| PROBLEM STATEMENT |
Find the number of lines below in which the word "agent" appears, and write that number only.

| RECORDED INFORMATION |
--- START ---
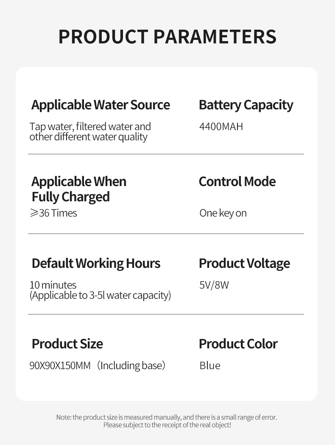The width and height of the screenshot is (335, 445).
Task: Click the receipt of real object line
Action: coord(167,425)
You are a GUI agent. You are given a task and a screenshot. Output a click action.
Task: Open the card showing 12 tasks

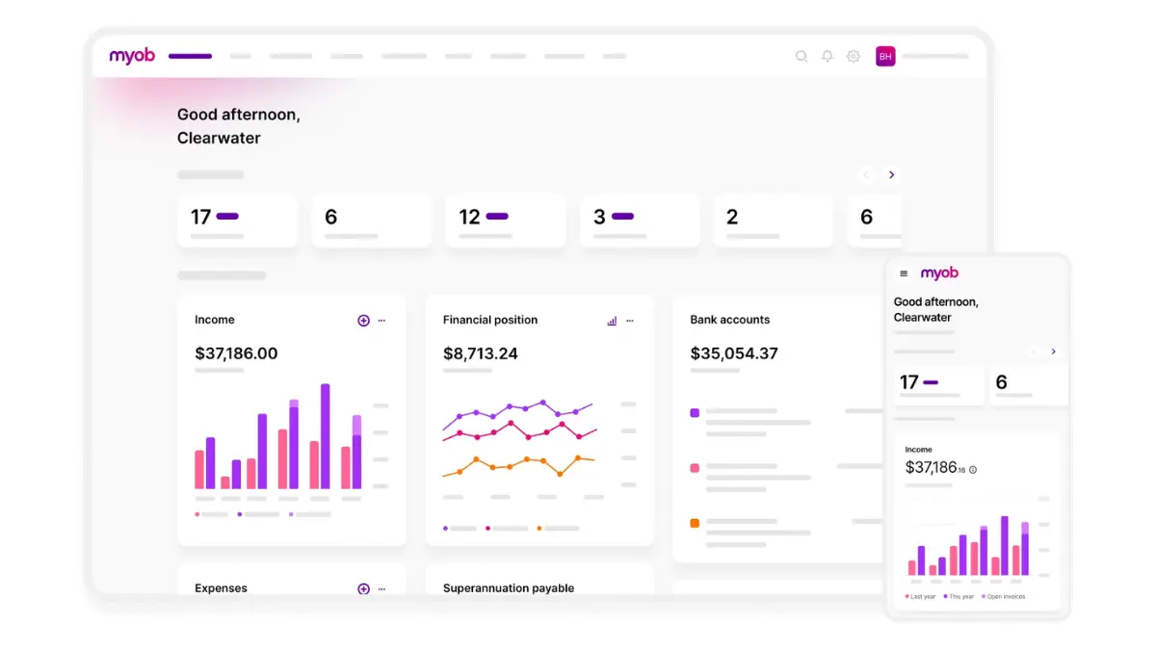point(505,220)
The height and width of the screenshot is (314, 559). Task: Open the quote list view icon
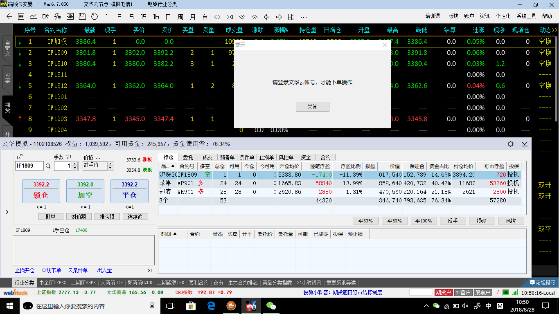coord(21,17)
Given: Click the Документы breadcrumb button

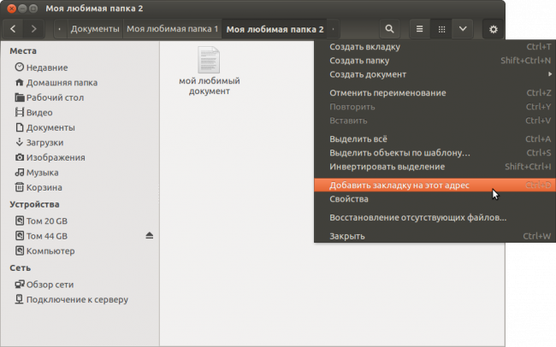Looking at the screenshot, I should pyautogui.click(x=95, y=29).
--- END ---
--- START ---
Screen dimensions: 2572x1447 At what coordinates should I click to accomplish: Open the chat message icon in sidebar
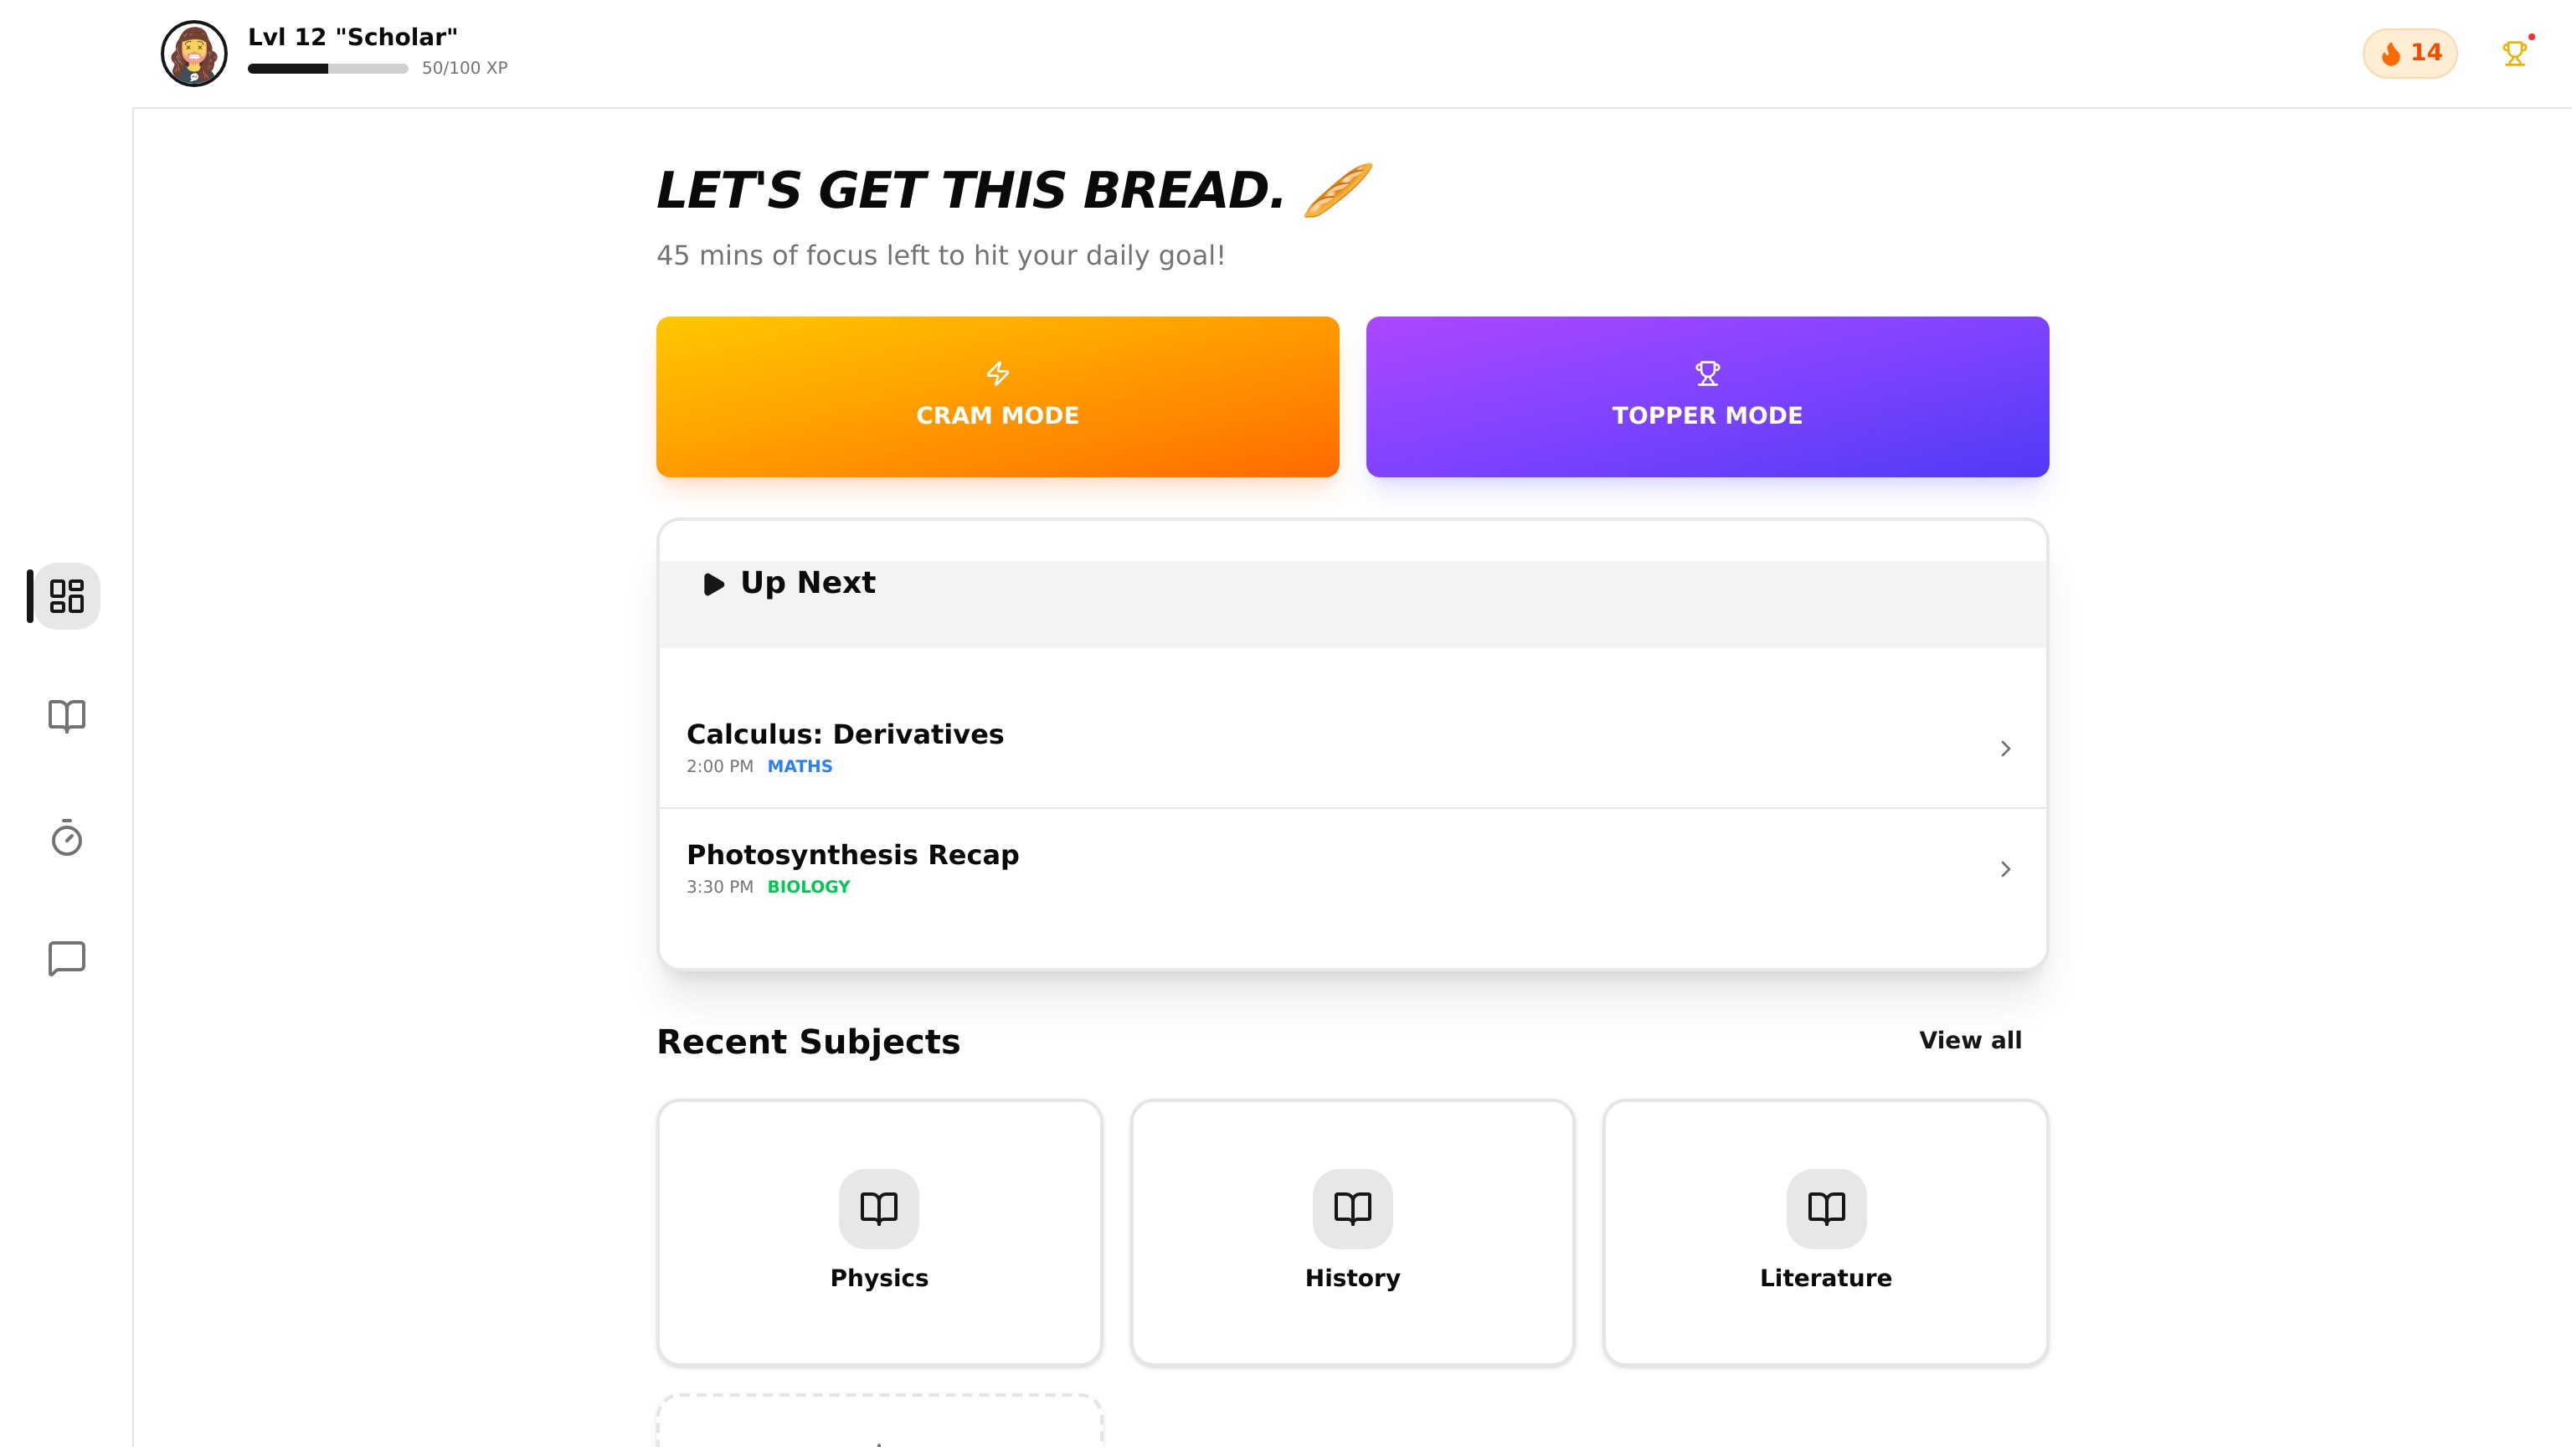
--- END ---
--- START ---
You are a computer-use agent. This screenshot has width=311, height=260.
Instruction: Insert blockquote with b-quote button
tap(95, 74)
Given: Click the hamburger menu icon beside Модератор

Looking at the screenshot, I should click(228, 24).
--- END ---
| ANSWER TO THIS TASK |
2